(EXERCISE DIRECTIONS) Render this sentence from the passage about the Council of State in Spanish: "Someone’s reputation is at stake here."

(PASSAGE SHOWN)
First of all, I think that Metro TV ‘Good Evening Ghana’ host, Paul Adom Otchere, cannot be condemned for making the effort to get the “truth” from the Council of State about the level of participation of its former member, Togbe Afede XIV. That is what all true journalists do.
If it turns out to be true, as Paul alleges, that Togbe, in his four-year term on the Council of State, attended only 39 out of 242 meetings, then we would have no option but to conclude that the king did not tell the whole truth, considered against the backdrop of his statement that he “participated fully” in the Council’s activities.
For readers who may not know, Togbe Afede has returned to the state an amount of ¢365,392.57 paid as ex-gratia to him after serving on the Council of State between 2017 and 2020, saying he was undeserving of the amount considering that he offered his services on a part-time basis, especially as he “received a monthly salary and was entitled to other privileges.”
Whose story have we believed? I think that in the same spirit as the Council of State readily gave out information to Paul, it has a responsibility to make the full facts public: is it true or not that Togbe sat only 39 times? Is it true that he claimed transport allowance for Asogli instead of Accra?
Someone’s reputation is at stake here. Silence by the Council of State will not be golden; it may be misinterpreted to mean “an unwillingness to embarrass Togbe”.

(RAW DATA)
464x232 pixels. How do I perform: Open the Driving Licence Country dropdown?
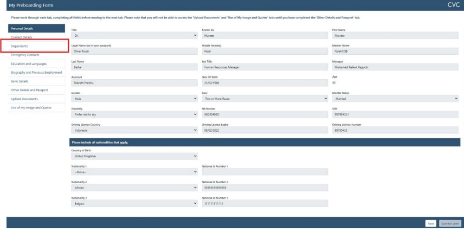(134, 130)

* * *

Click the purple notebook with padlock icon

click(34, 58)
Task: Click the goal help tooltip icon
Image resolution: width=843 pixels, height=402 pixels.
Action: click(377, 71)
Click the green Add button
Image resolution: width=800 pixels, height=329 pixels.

==

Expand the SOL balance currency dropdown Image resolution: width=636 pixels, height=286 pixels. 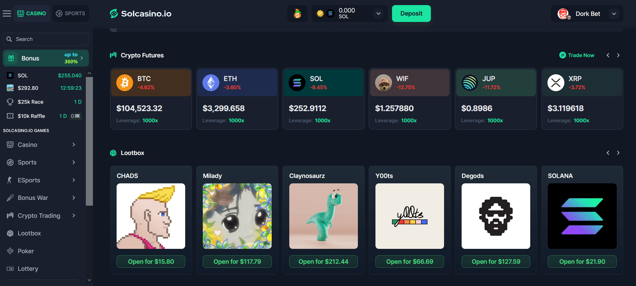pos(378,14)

(WORKED SOLUTION) Aquí está en juego la reputación de alguien.